Update #2 – Milestone reached: OOP done

Another update. After a week with little time, I finally had the time to finish the final Object Oriented Programming chapter. Including the challenges and the exercises. Feels like a real milestone, as mastering OOP concepts is in my opinion really one of the basics of designing good programs. Now terms like Inheritance, Polymorphism, Encapsulation and Composition have little secrets for me.

Let’s go back to the course itself: the final challenge (explained in a video) was exactly the same as the final exercise. Makes the exercise a little less valuable unfortunately. Anyway, I have been creating Basic Hamburgers, Healthy burgers and Deluxe burgers. That was fun to do, but I really think that the trainer, even with the limited knowledge we students have at this time, did not get everything out of his solution. I liked mine better (maybe think all programmers think that about their code?). Let me explain.

Firstly, a hamburger can have one or more additions, maximum 4. An addition has a name and a price. To me it was obvious that this should be an additional class, and in the hamburger class you would have 4 fields for the additions. Like this:

public class Hamburger {

    private String name;
    private String RollType;
    private String meat;
    private double price;
    private Addition addition1;
    private Addition addition2;
    private Addition addition3;
    private Addition addition4;

And the separate class for Addition:

public class Addition {

    private String name;
    private double price;

I just learning this is called Composition, so let’s use it. But not in the exercise. Here we had to create separate fields for Addition Name and Price like this:

    private String addition1Name;
    private double addition1Price;
    private String addition2Name;
    private double addition2Price;
    private String addition3Name;
    private double addition3Price;
    private String addition4Name;
    private double addition4Price;

Not optimal to say the least. Note: when I learn how to create arrays or lists (the next chapter), I would probably use these in my code for a more generic solution.

Another part of the solution I did not like, was the creation of 4 separate methods for adding an addition, so AddAddition1, AddAddition2 etc…. In stead of one method that figures out which addition to add.

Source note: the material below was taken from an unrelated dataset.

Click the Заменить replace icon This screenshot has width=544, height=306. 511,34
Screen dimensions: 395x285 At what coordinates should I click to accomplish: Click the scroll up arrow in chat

In my code there were 2 parts related to this I really liked (if I say myself). Before I explain this, I have to explain there was another requirement: the HealthyBurger allows for 2 more Additions that had to be fields in the healthyBurger class. In my solution I created a getAddition() method that figures out which Addition object has to be added. And in the AddAddition() method, the Addition is added. I added some extra fields to keep track of number of Additions added and totalAdditions allowed. It looked like this:

   public Addition getAddition(int number) {
        if ((number > 0) && (number <=maxStandardAdditions)) {
            switch(number) {
                case 1:
                    return addition1;
                case 2:
                    return addition2;
                case 3:
                    return addition3;
                case 4:
                    return addition4;
                default:
                    break;
            }
        }
        return null;
    }

    public int addAddition(String name, double price) {
        if (additionsCount < maxAdditions) {
            additionsCount++;
            Addition currentAddition = getAddition(additionsCount);
            currentAddition.setName(name);
            currentAddition.setPrice(price);
            return additionsCount;
        } else {
            return -1;
        }
    }

Not sure this is optimal, but I liked it.

Finally, in the HealthyBurger class (extending Hamburger), I override the addAddition method, so I can also take the 2 extra Additions of the HealtyBurger into account:

   @Override
    public Addition getAddition(int number) {
        if ((number > 0) && (number <= super.getMaxStandardAdditions())) {
            return super.getAddition(number);
        } else if ((number > super.getMaxStandardAdditions()) && (number <= super.getMaxAdditions())) {
            switch (number) {
                case 5:
                    return addition5;
                case 6:
                    return addition6;
                default:
                    break;
            }
        }
        return null;
    }

OK, done with OOP theory now, onto the next chapter (#8) with Arrays, Java Inbuilt Lists, Autoboxing and Unboxing. Another 5 hours and 49 minutes to go for that chapter.